• [Exercise]:
Please repeat everything in the court ruling excerpt from "On October 31, 2016, a" down to "at 12; 145).", word for word.

• [Article]:
On October 31, 2016, a Motion to Dismiss Amended Complaint or, in the alternative, Motion for Summary Judgment was filed by Defendants. (Docket No. 124). This Court granted the motion as to the DOL's failure to invest and co-fiduciary liability claims but denied it as to the failure to monitor claim. (Docket No. 144). The Court also granted the DOL's request for leave to file a second amended complaint and, specifically, permitted the DOL to reassert and restate its failure to invest claim by pleading that the purpose of backdating the Third Amendment to the Severstal Wheeling, Inc. Investment Management Agreement was to relieve Defendants from liability during a time when they, in fact, retained control over the assets. (Docket Nos. 144 at 12; 145).

• [Extracted data]:
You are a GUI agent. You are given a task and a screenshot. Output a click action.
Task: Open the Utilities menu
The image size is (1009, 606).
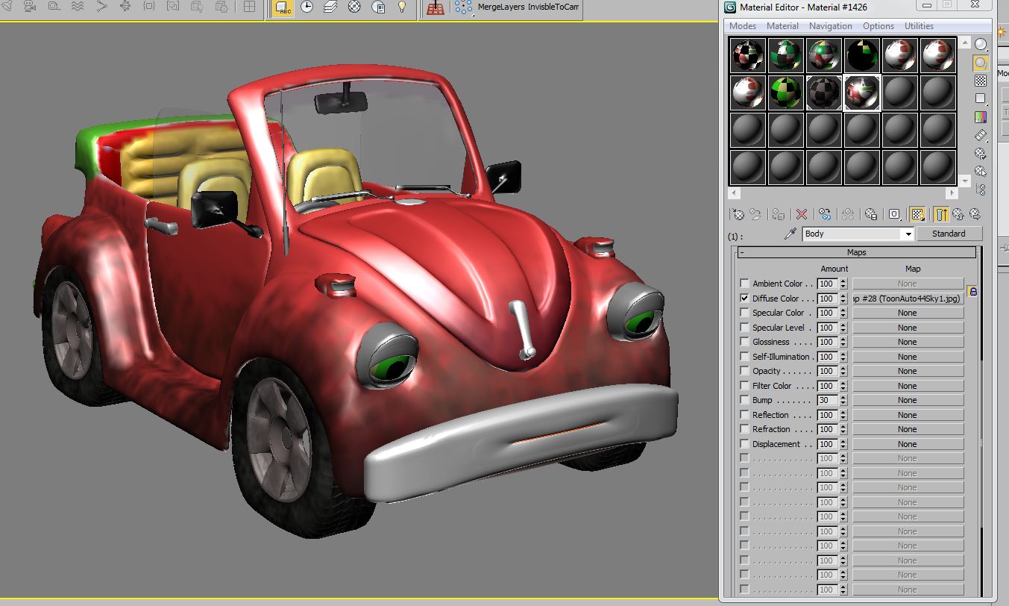pos(919,26)
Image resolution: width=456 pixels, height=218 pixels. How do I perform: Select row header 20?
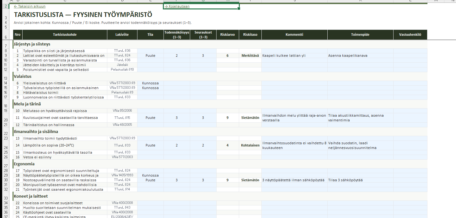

• [Answer to the exercise]:
On October 31, 2016, a Motion to Dismiss Amended Complaint or, in the alternative, Motion for Summary Judgment was filed by Defendants. (Docket No. 124). This Court granted the motion as to the DOL's failure to invest and co-fiduciary liability claims but denied it as to the failure to monitor claim. (Docket No. 144). The Court also granted the DOL's request for leave to file a second amended complaint and, specifically, permitted the DOL to reassert and restate its failure to invest claim by pleading that the purpose of backdating the Third Amendment to the Severstal Wheeling, Inc. Investment Management Agreement was to relieve Defendants from liability during a time when they, in fact, retained control over the assets. (Docket Nos. 144 at 12; 145).